The Flyers are averaging 3.40 goals per game, sixth in the NHL, but the lack of consistent offensive-zone time has resulted in them allowing 33.3 shots on goal per game, second-most in the NHL, after the Chicago Blackhawks (34.0).
Last season, they averaged 31.4 shots on goal per game (16th) and allowed an NHL-low 28.7 per game.
As van Riemsdyk said, the Flyers have been opportunistic. They have a 13.3 percent 5-on-5 shooting percentage, which would be the highest by a team in a season since the NHL began tracking the stat in 2009-10.
But that appears unsustainable, considering they had a 9.3 percent 5-on-5 shooting percentage last season with mostly the same players.
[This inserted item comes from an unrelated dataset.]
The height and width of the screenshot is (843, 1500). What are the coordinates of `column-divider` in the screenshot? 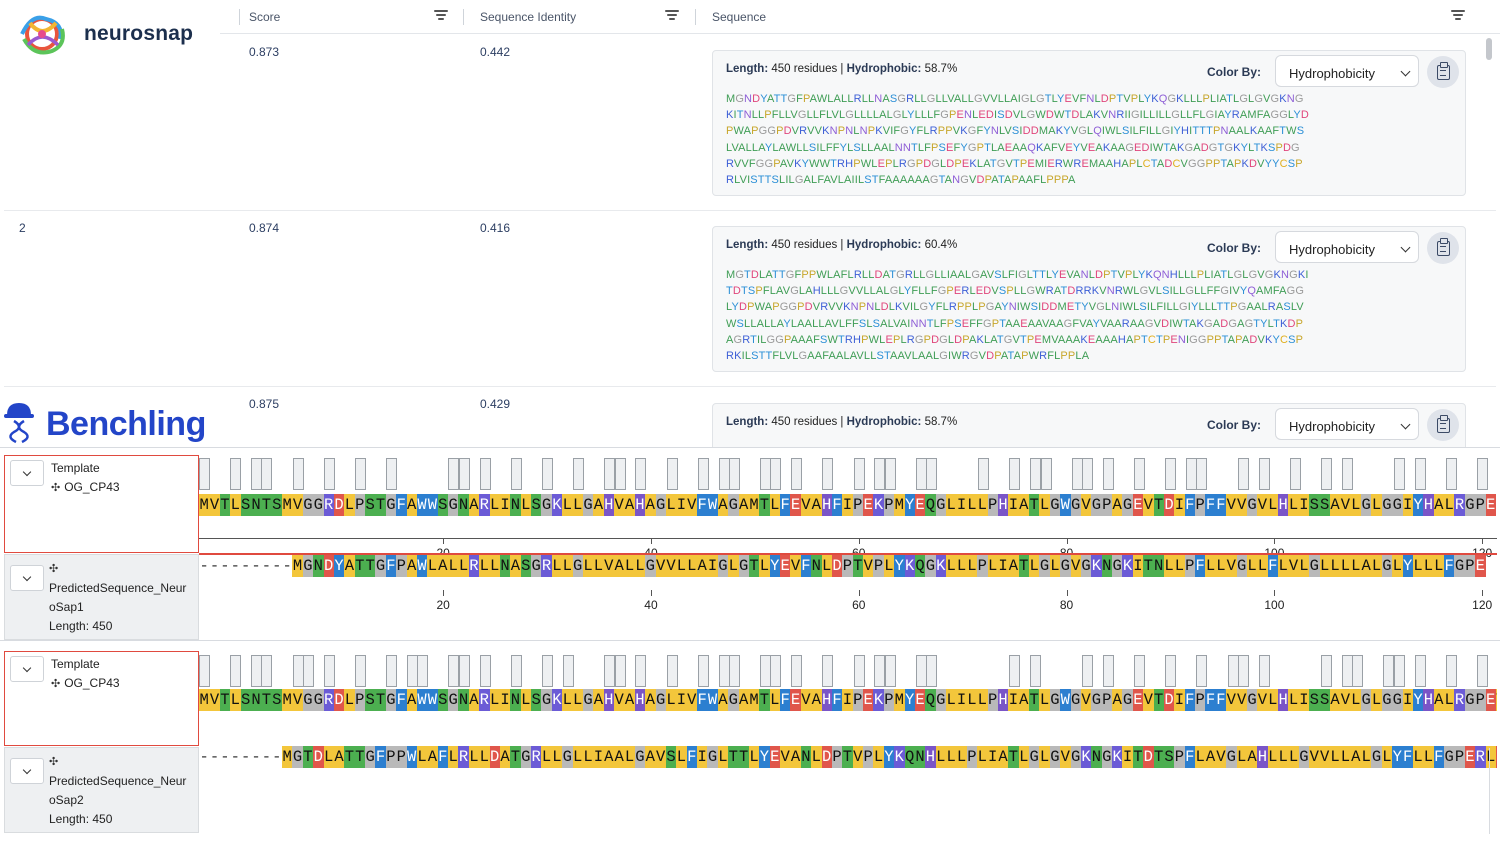 It's located at (696, 17).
Philadelphia played its second straight game Sunday without top-six forwards Claude Giroux, Jakub Voracek, Travis Konecny and Oskar Lindblom, who are on the NHL COVID-19 protocol list, along with forward Scott Laughton and defenseman Justin Braun.
Getting some key players back will help, but so will finding a way to strike that balance between shot quality and shot quantity.
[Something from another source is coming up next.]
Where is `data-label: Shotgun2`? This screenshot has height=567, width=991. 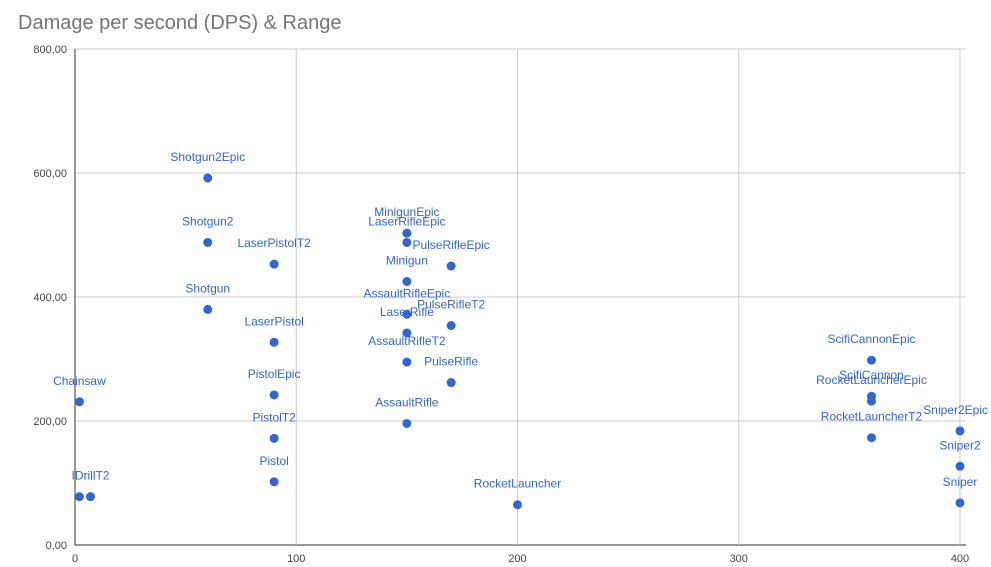 data-label: Shotgun2 is located at coordinates (208, 221).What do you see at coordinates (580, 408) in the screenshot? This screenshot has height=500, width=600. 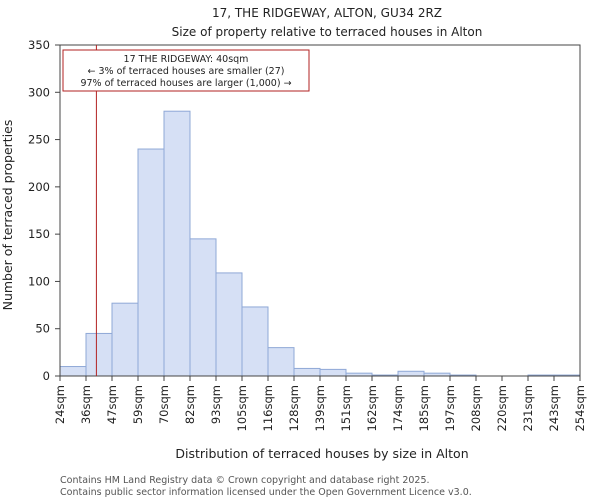 I see `x-tick-label-254sqm: 254sqm` at bounding box center [580, 408].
"I think we know as a team we definitely have room for improvement," van Riemsdyk said. "I don't think anyone's trying to hide from that. We're just trying to find some of that chemistry and some of that stuff that we had going for us last year. Obviously, there's lots of things we can do to be better. We've been able to bank some points in the standings here along the way and we have to continue to improve as the season goes on."
The Flyers won't have practice time to work out any kinks. Their next game, at home against the New York Rangers on Wednesday, starts a stretch of 19 in 38 days.
Van Riemsdyk, who scored three points (one goal, two assists) in the loss to the Bruins, including his 500th in the NHL, said he sees that as more of an advantage.
"I like kind of getting in that rhythm of just playing a ton of games and just going and keep finding more of that rhythm, finding more of that timing, that chemistry," he said. "I think you get a lot of that by playing a lot of games, so for me that's always my favorite parts of the schedule, when you get to these busier parts where you're playing teams every other day and you can get into a really good rhythm and a routine, so I think that'll be good for us to get that going."
Although the four-goal loss may have lessened their enjoyment of the setting on Lake Tahoe, coach Alain Vigneault said he liked what he saw from the shorthanded Flyers, for the most part.
"To tell you the truth, obviously those are important players (missing), but we had a good team tonight, and we showed it in the first period," Vigneault said. "Played extremely smart, hard. A couple of shifts got away from us in that second. But our guys battled and competed. At the end of the day, as a coach and the coaching staff and an organization, you want your guys to go out and compete. We'd like to have a couple of those shifts back in the second, but they got away from us a little bit."